Ich muss mir ja immer bei so Kriegsfilmen an den Kopf greifen, weil ich einfach nicht nachvollziehen kann wie man sich sowas freiwillig antun kann. Immer dieses im Gleichschritt laufen, Salutieren und und und. Wie so Roboter oder Marionette die keinen eigenen Willen mehr haben, weil sie einfach so dermaßen abgestumpft sind. Aber wahrscheinlich muss das so sein, damit man jegliche Befehle ausführt ohne sie großartig zu hinterfragen.
Vielleicht kann mir ja hier jemand helfen. Im Film bekommen die Gefangen immer einen "gig" (Schreibt man das so?) als Strafe, wenn sie irgendwas falsch gemacht haben. Im Film wird gar nicht aufgelöst was das sein soll bzw. was die Folgen sind, wenn man einen "gig" erhält. Tante Google wusste auch keinen Rat für mich? Weiß das hier jemand?
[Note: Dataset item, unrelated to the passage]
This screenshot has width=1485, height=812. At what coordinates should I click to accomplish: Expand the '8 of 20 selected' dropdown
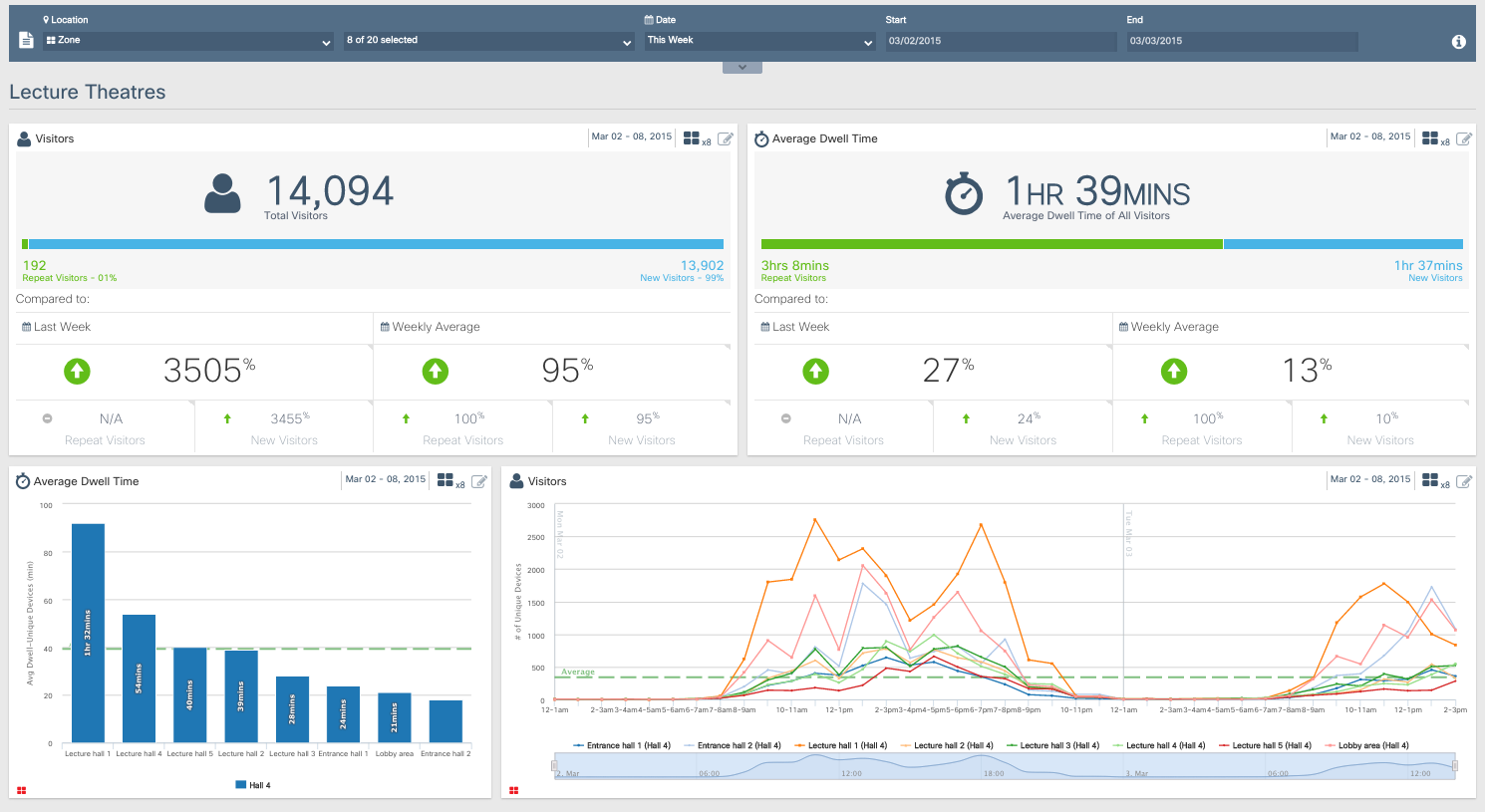(488, 41)
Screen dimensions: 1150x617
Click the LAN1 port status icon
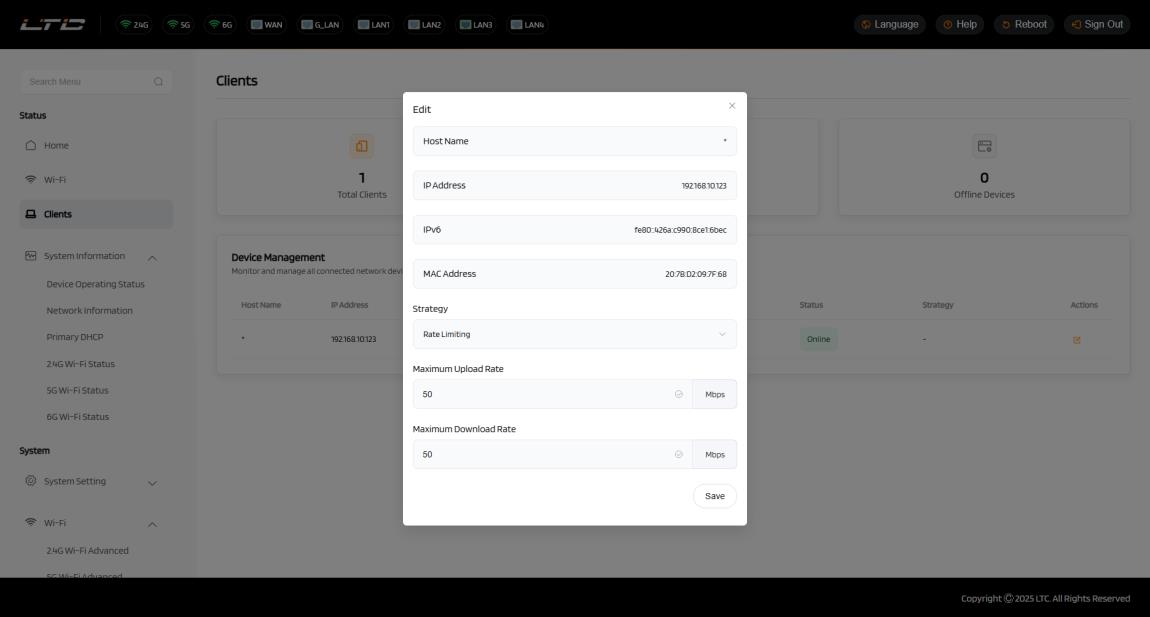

Enemy - 9/10: Seeeeeeeeeeeeeeeeeeeeeeeeeeeeeeeeeeeeeehr mysteriöser Film mit Jake Gyllenhaal. Er ist sehr langsam und nicht wirklich spannend. Ich gebe ihm trotzdem fast volle Punktzahl, weil der Film hat etwas geschafft, dass ganz ganz selten Filme schaffen. Nach dem Abspann ging es ungefähr so bei mir im Kopf: "Waaaaaaaaaaaaaaaaaaaaaaaaaaaaaaas????,Hääääääääää äääääääääää????, WTF????" Der Film ist so verwirrend, sowas hab ich in meinem ganzen Leben noch nicht gesehen. Im einen Moment denkt man, dass man nun weiß wo der Hase lang läuft nur um 10 min später festzustellen, dass es doch ganz anders ist. Selbst am Ende des Filmes habe ich für mich noch keine Interpretation gefunden die mir den Film logisch erklärt. Es sind einfach am Ende noch 1-2 Sachen offen die einfach nicht in das Gesamtbild des Films passen, weil sie meine Auflösung des Films zunichte machen bzw. weiterhin große, viele "?" auf meinem Kopf hinterlassen.